*BRIEF*
Only the lines from the one with "The image size" through the final line below belong in the answer, copied exactly and without pictures.

[Data records]
§ §
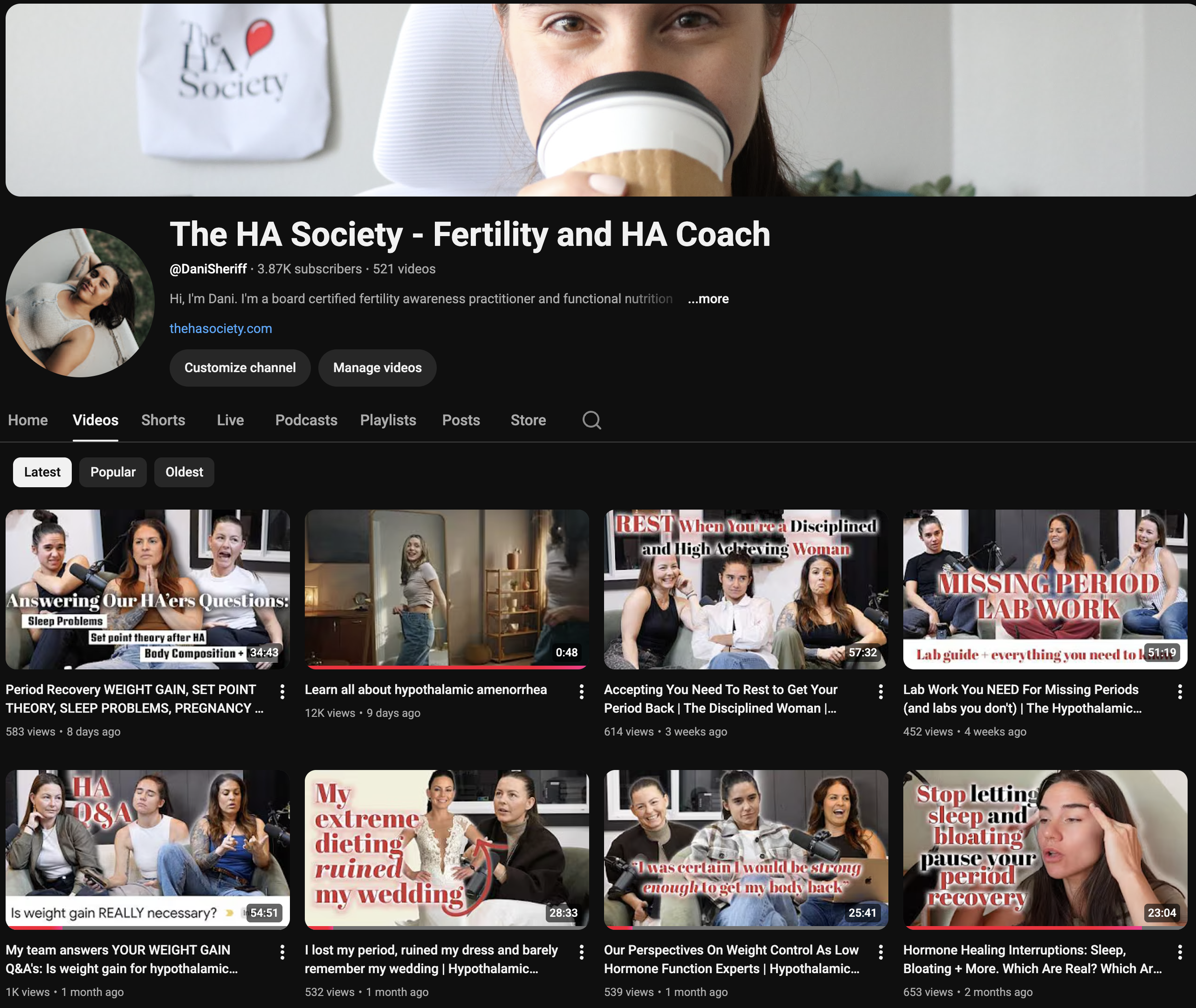1196x1008 pixels.
Task: Open options for Our Perspectives On Weight Control video
Action: 880,952
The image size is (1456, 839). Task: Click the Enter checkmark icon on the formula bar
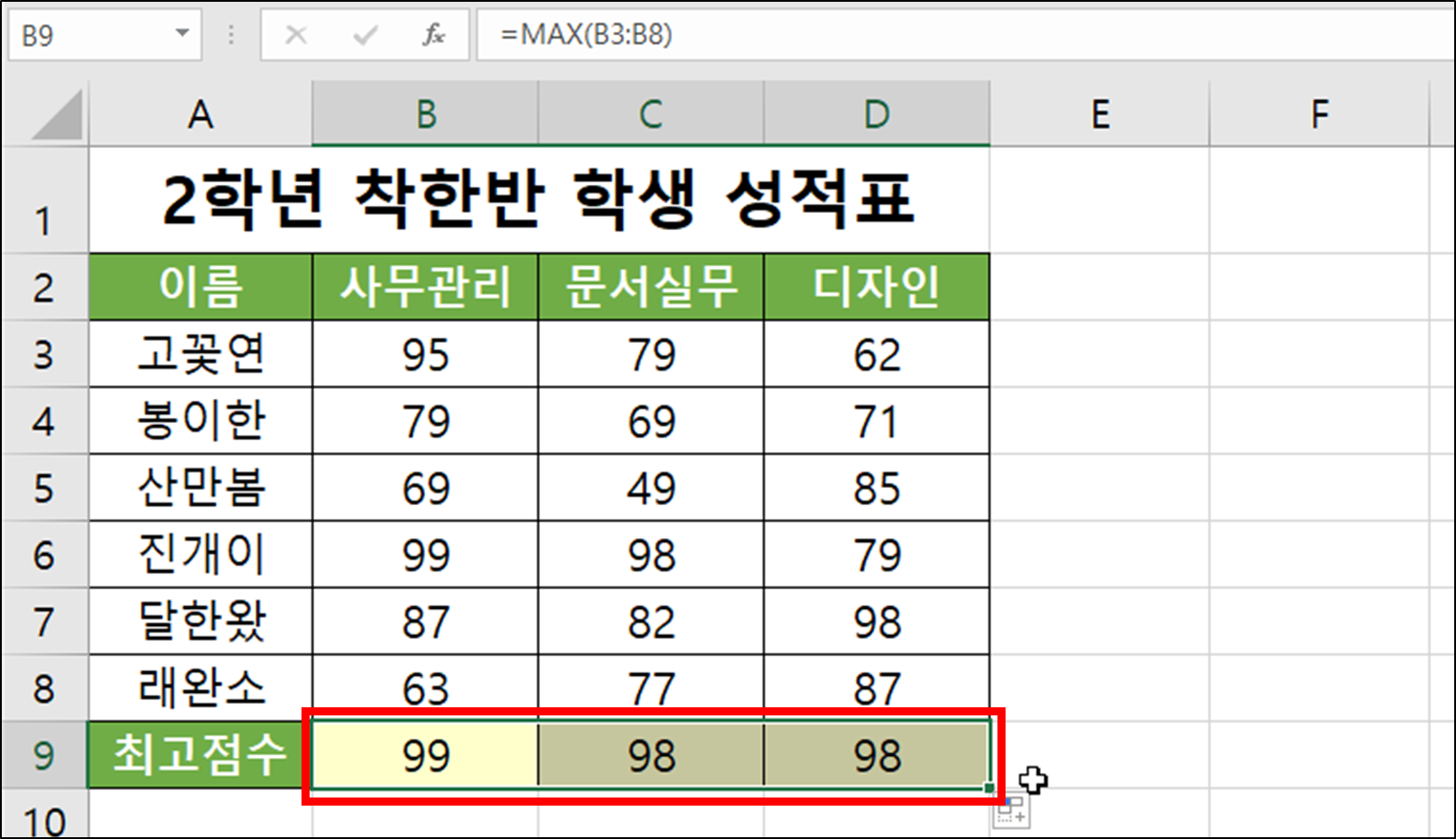click(x=364, y=36)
§ §
*YOUR RESPONSE*
The image size is (1456, 839). Task: Click the Enter checkmark icon on the formula bar
click(x=364, y=36)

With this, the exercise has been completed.